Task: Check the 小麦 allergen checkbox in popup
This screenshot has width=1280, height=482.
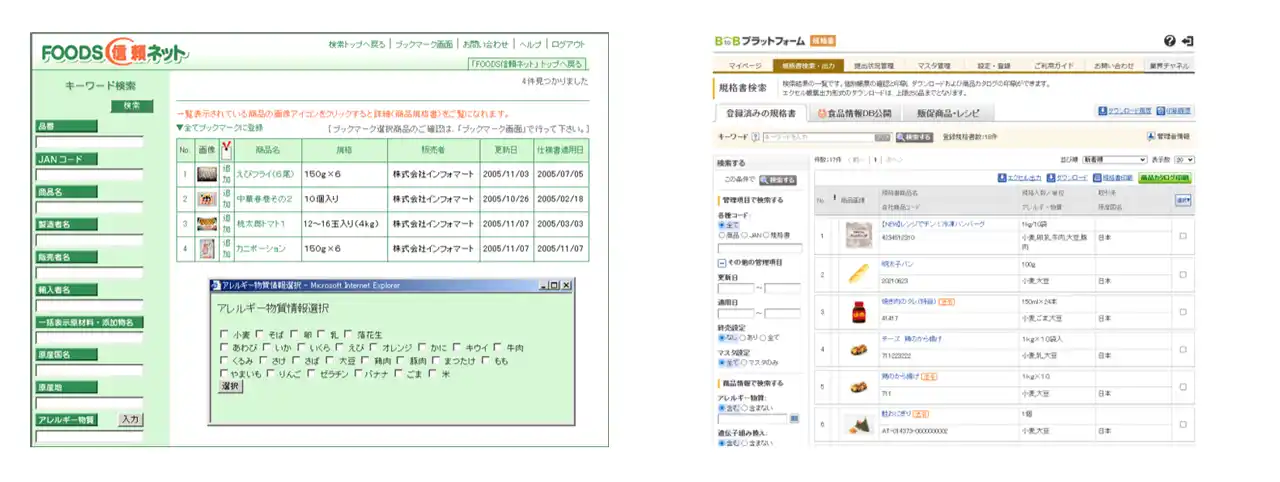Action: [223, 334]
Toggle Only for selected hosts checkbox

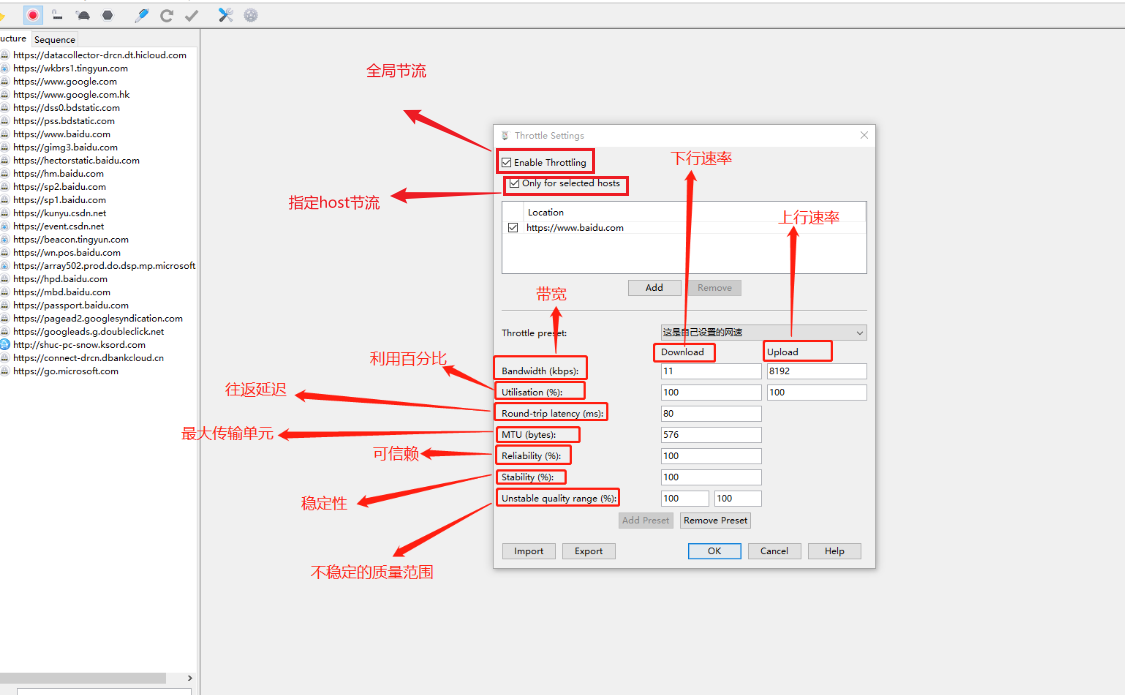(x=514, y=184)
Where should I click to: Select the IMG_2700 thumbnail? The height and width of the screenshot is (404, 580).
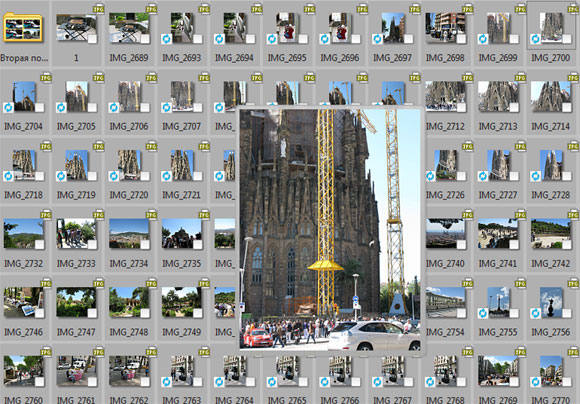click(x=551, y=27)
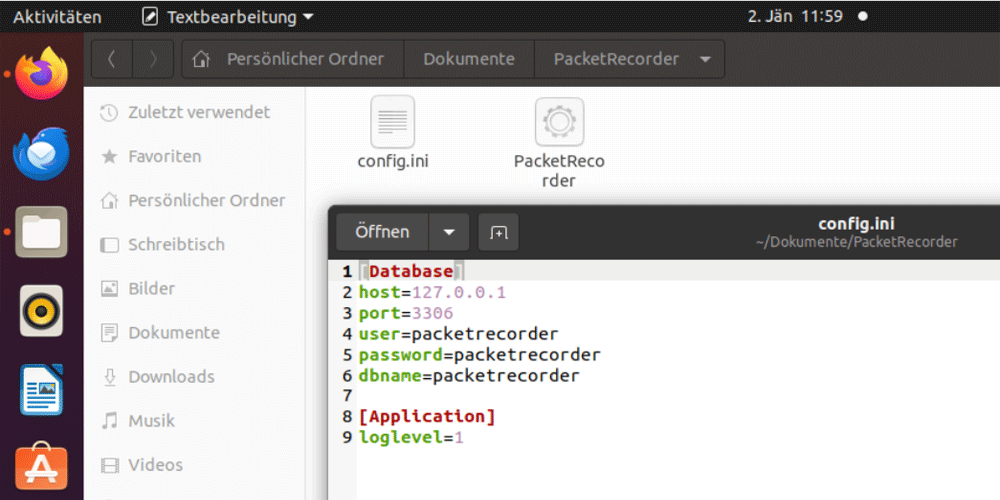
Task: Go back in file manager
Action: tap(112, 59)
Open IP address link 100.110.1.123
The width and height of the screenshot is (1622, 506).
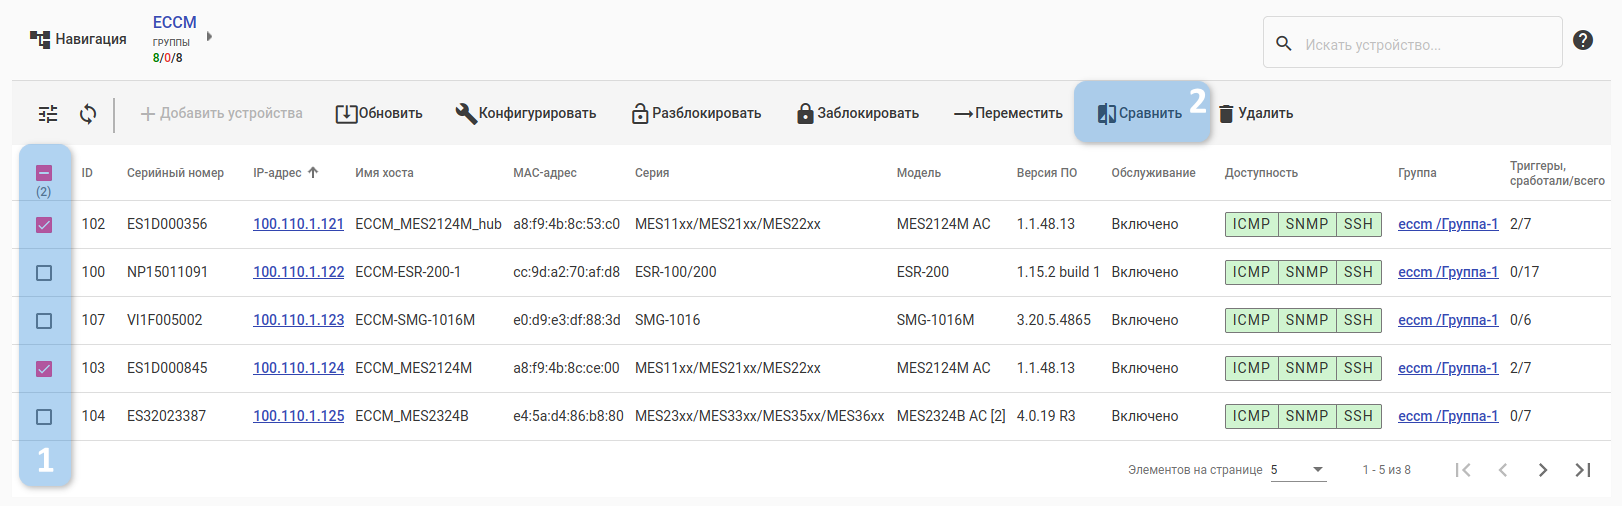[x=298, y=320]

┄┄┄┄┄┄┄┄┄┄┄┄┄┄┄┄┄┄┄┄

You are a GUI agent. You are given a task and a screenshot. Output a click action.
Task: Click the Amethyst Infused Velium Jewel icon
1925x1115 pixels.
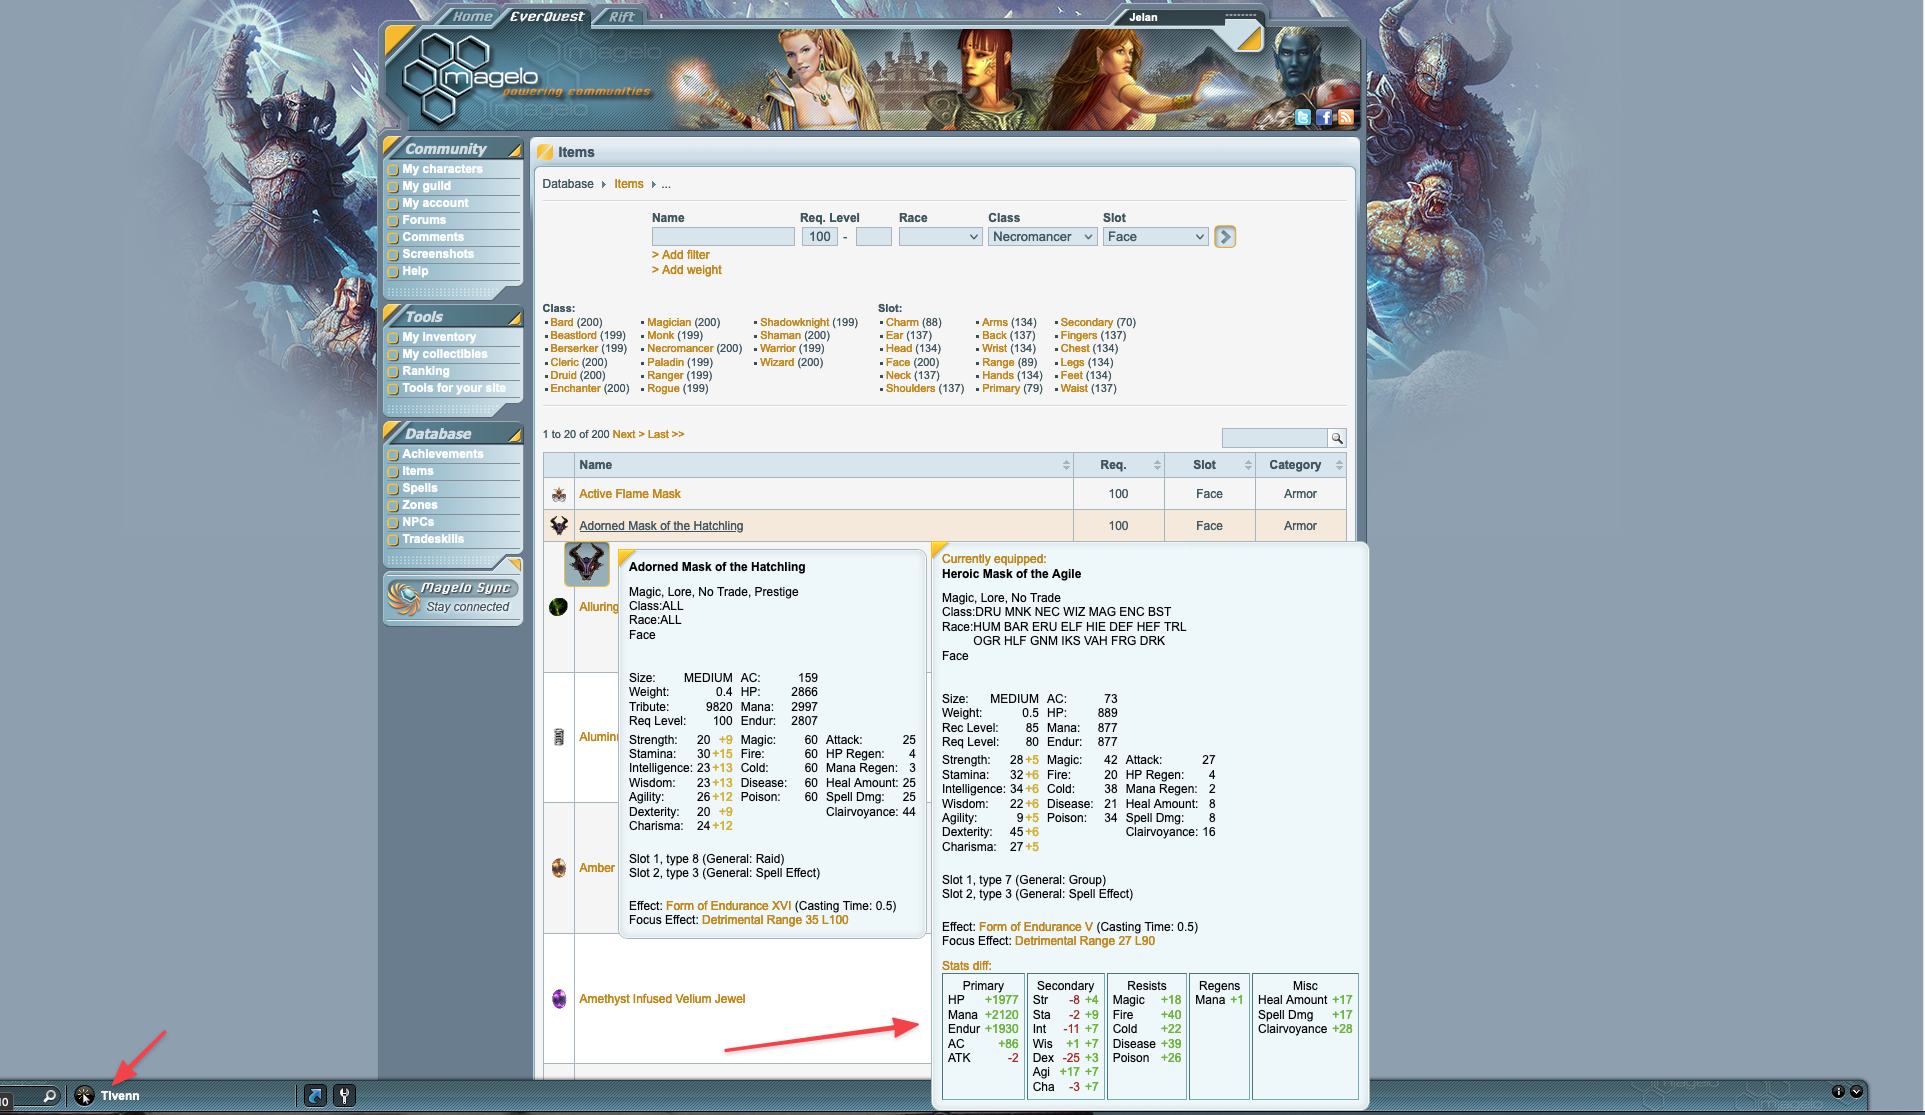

┄┄┄┄┄┄┄┄┄┄┄┄┄┄┄┄┄┄┄┄

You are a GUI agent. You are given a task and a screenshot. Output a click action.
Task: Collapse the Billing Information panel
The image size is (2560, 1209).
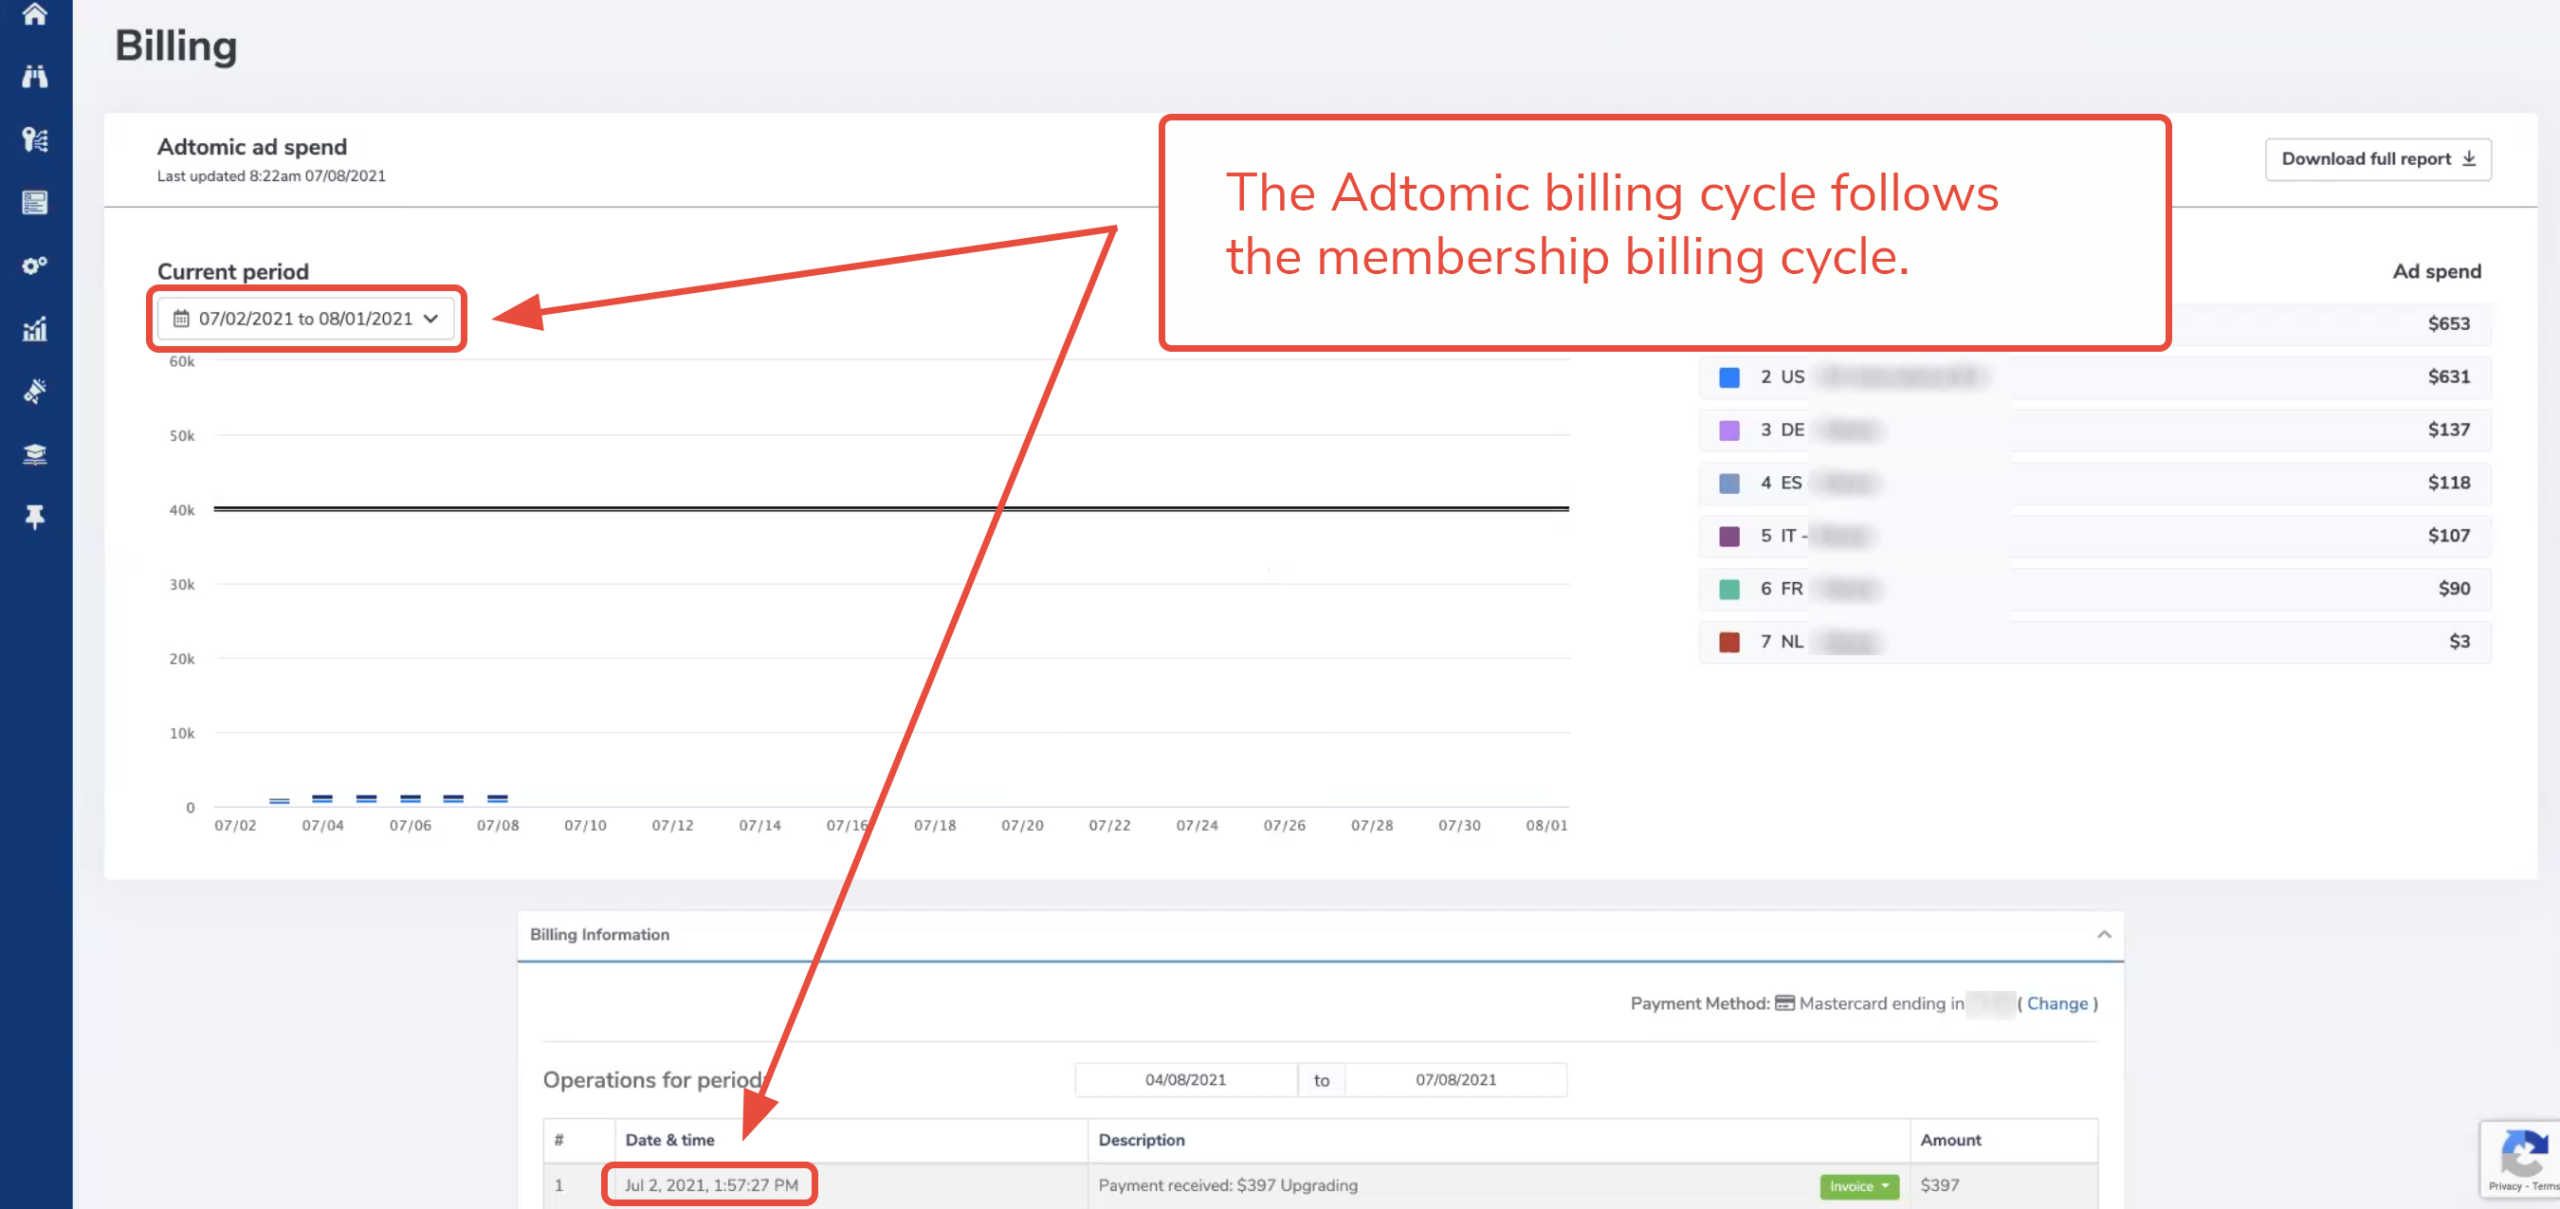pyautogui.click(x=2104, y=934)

┄┄┄┄┄┄┄┄┄┄┄┄┄┄┄┄┄┄┄┄

* _REQUIREMENTS_
Report each line of the rows above that contains the string "height". Case counts.

* _THE RESPONSE_
This screenshot has width=1280, height=482.
Where should I click to: Select the IMG_2700 thumbnail? The height and width of the screenshot is (404, 580).
The width and height of the screenshot is (1622, 506).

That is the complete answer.